Provided material:
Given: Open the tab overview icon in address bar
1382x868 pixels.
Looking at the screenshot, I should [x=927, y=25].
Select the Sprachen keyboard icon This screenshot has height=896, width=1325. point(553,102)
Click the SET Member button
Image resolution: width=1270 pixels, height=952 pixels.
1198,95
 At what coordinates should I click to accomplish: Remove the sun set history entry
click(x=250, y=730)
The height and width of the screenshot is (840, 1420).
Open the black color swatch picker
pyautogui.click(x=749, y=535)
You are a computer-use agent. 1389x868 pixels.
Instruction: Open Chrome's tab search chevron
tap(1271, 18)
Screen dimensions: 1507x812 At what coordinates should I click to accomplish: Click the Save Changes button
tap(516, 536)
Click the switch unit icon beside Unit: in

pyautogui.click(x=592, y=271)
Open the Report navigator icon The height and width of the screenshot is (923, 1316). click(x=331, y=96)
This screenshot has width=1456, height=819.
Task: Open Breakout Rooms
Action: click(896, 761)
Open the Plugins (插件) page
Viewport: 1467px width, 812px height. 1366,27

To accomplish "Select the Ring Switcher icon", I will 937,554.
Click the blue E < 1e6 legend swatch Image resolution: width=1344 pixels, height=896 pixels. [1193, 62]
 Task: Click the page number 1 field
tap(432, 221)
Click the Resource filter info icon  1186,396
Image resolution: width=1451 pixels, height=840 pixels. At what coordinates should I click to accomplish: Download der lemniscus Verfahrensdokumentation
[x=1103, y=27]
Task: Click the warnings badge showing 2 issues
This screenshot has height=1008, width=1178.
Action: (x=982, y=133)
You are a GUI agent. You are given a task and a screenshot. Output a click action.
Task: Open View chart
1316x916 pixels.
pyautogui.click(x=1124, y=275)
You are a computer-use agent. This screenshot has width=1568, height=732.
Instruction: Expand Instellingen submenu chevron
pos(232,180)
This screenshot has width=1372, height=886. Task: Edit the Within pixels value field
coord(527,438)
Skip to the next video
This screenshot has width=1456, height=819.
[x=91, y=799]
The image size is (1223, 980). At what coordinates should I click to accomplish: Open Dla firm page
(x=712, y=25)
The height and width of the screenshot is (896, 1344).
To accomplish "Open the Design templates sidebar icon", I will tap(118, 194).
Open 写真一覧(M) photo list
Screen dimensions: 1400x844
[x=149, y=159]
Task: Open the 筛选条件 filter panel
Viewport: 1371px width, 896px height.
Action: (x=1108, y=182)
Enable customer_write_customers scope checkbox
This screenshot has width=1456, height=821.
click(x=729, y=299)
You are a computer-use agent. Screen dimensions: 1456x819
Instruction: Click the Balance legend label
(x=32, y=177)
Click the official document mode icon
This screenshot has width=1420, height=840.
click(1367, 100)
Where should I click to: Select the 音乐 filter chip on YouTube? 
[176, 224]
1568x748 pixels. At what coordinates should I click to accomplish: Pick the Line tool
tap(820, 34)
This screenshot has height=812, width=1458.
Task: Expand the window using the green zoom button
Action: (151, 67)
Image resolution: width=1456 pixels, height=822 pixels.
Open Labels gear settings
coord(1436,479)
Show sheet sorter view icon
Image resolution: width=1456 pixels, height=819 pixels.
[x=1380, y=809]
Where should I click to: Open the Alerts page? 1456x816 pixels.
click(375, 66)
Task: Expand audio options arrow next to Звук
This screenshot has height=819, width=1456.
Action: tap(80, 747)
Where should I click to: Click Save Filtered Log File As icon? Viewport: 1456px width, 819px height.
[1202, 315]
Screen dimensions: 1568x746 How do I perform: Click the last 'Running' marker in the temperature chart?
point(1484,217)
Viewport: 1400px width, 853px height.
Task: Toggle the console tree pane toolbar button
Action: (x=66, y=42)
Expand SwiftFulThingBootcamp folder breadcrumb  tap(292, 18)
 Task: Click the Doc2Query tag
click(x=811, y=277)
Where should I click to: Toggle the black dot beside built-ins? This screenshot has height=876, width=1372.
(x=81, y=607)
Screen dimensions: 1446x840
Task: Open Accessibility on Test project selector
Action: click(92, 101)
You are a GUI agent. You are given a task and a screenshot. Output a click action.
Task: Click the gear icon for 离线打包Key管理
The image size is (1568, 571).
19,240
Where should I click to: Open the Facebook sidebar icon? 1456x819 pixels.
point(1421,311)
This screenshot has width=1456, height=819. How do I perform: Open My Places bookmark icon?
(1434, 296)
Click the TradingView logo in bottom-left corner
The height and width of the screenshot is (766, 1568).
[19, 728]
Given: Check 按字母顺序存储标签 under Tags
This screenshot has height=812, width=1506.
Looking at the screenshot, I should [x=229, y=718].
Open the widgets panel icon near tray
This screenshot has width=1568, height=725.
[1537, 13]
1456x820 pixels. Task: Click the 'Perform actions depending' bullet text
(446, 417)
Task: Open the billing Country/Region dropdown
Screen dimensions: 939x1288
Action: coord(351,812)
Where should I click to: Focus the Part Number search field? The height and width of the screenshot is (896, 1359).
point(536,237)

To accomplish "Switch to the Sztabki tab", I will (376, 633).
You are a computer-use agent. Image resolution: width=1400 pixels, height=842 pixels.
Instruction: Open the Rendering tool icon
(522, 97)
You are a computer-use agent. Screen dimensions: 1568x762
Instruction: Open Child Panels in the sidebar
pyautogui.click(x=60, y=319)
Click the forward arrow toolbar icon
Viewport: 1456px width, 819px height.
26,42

What is expected: Set down the data once more, exactly as shown above.

Exercise solution:
Given: Open the tab overview icon in address bar
1382x868 pixels.
Looking at the screenshot, I should [x=927, y=25].
Select the Sprachen keyboard icon This screenshot has height=896, width=1325. point(553,102)
Click the SET Member button
Image resolution: width=1270 pixels, height=952 pixels.
1198,95
 At what coordinates should I click to accomplish: Remove the sun set history entry
click(x=250, y=730)
The height and width of the screenshot is (840, 1420).
Open the black color swatch picker
pyautogui.click(x=749, y=535)
You are a computer-use agent. 1389x868 pixels.
Instruction: Open Chrome's tab search chevron
tap(1271, 18)
Screen dimensions: 1507x812 At what coordinates should I click to accomplish: Click the Save Changes button
tap(516, 536)
Click the switch unit icon beside Unit: in

pyautogui.click(x=592, y=271)
Open the Report navigator icon The height and width of the screenshot is (923, 1316). click(x=331, y=96)
This screenshot has width=1456, height=819.
Task: Open Breakout Rooms
Action: click(896, 761)
Open the Plugins (插件) page
Viewport: 1467px width, 812px height. 1366,27

To accomplish "Select the Ring Switcher icon", I will 937,554.
Click the blue E < 1e6 legend swatch Image resolution: width=1344 pixels, height=896 pixels. [1193, 62]
 Task: Click the page number 1 field
tap(432, 221)
Click the Resource filter info icon  1186,396
Image resolution: width=1451 pixels, height=840 pixels. At what coordinates should I click to accomplish: Download der lemniscus Verfahrensdokumentation
[x=1103, y=27]
Task: Click the warnings badge showing 2 issues
This screenshot has height=1008, width=1178.
Action: (x=982, y=133)
You are a GUI agent. You are given a task and a screenshot. Output a click action.
Task: Open View chart
1316x916 pixels.
pyautogui.click(x=1124, y=275)
You are a computer-use agent. This screenshot has width=1568, height=732.
Instruction: Expand Instellingen submenu chevron
pos(232,180)
This screenshot has width=1372, height=886. Task: Edit the Within pixels value field
coord(527,438)
Skip to the next video
This screenshot has width=1456, height=819.
[x=91, y=799]
The image size is (1223, 980). At what coordinates should I click to accomplish: Open Dla firm page
(x=712, y=25)
The height and width of the screenshot is (896, 1344).
To accomplish "Open the Design templates sidebar icon", I will tap(118, 194).
Open 写真一覧(M) photo list
Screen dimensions: 1400x844
[x=149, y=159]
Task: Open the 筛选条件 filter panel
Viewport: 1371px width, 896px height.
Action: (x=1108, y=182)
Enable customer_write_customers scope checkbox
This screenshot has width=1456, height=821.
click(x=729, y=299)
You are a computer-use agent. Screen dimensions: 1456x819
Instruction: Click the Balance legend label
(x=32, y=177)
Click the official document mode icon
This screenshot has width=1420, height=840.
click(1367, 100)
Where should I click to: Select the 音乐 filter chip on YouTube? 
[176, 224]
1568x748 pixels. At what coordinates should I click to accomplish: Pick the Line tool
tap(820, 34)
This screenshot has height=812, width=1458.
Task: Expand the window using the green zoom button
Action: (151, 67)
Image resolution: width=1456 pixels, height=822 pixels.
Open Labels gear settings
coord(1436,479)
Show sheet sorter view icon
Image resolution: width=1456 pixels, height=819 pixels.
[x=1380, y=809]
Where should I click to: Open the Alerts page? 1456x816 pixels.
click(375, 66)
Task: Expand audio options arrow next to Звук
This screenshot has height=819, width=1456.
Action: tap(80, 747)
Where should I click to: Click Save Filtered Log File As icon? Viewport: 1456px width, 819px height.
[1202, 315]
Screen dimensions: 1568x746 How do I perform: Click the last 'Running' marker in the temperature chart?
point(1484,217)
Viewport: 1400px width, 853px height.
Task: Toggle the console tree pane toolbar button
Action: (x=66, y=42)
Expand SwiftFulThingBootcamp folder breadcrumb  tap(292, 18)
 Task: Click the Doc2Query tag
click(x=811, y=277)
Where should I click to: Toggle the black dot beside built-ins? This screenshot has height=876, width=1372.
(x=81, y=607)
Screen dimensions: 1446x840
Task: Open Accessibility on Test project selector
Action: click(92, 101)
You are a GUI agent. You are given a task and a screenshot. Output a click action.
Task: Click the gear icon for 离线打包Key管理
The image size is (1568, 571).
19,240
Where should I click to: Open the Facebook sidebar icon? 1456x819 pixels.
point(1421,311)
This screenshot has width=1456, height=819. How do I perform: Open My Places bookmark icon?
(1434, 296)
Click the TradingView logo in bottom-left corner
The height and width of the screenshot is (766, 1568).
[19, 728]
Given: Check 按字母顺序存储标签 under Tags
This screenshot has height=812, width=1506.
Looking at the screenshot, I should [x=229, y=718].
Open the widgets panel icon near tray
This screenshot has width=1568, height=725.
[1537, 13]
1456x820 pixels. Task: Click the 'Perform actions depending' bullet text
(446, 417)
Task: Open the billing Country/Region dropdown
Screen dimensions: 939x1288
Action: coord(351,812)
Where should I click to: Focus the Part Number search field? The height and width of the screenshot is (896, 1359).
point(536,237)

To accomplish "Switch to the Sztabki tab", I will (376, 633).
You are a computer-use agent. Image resolution: width=1400 pixels, height=842 pixels.
Instruction: Open the Rendering tool icon
(522, 97)
You are a computer-use agent. Screen dimensions: 1568x762
Instruction: Open Child Panels in the sidebar
pyautogui.click(x=60, y=319)
Click the forward arrow toolbar icon
Viewport: 1456px width, 819px height.
26,42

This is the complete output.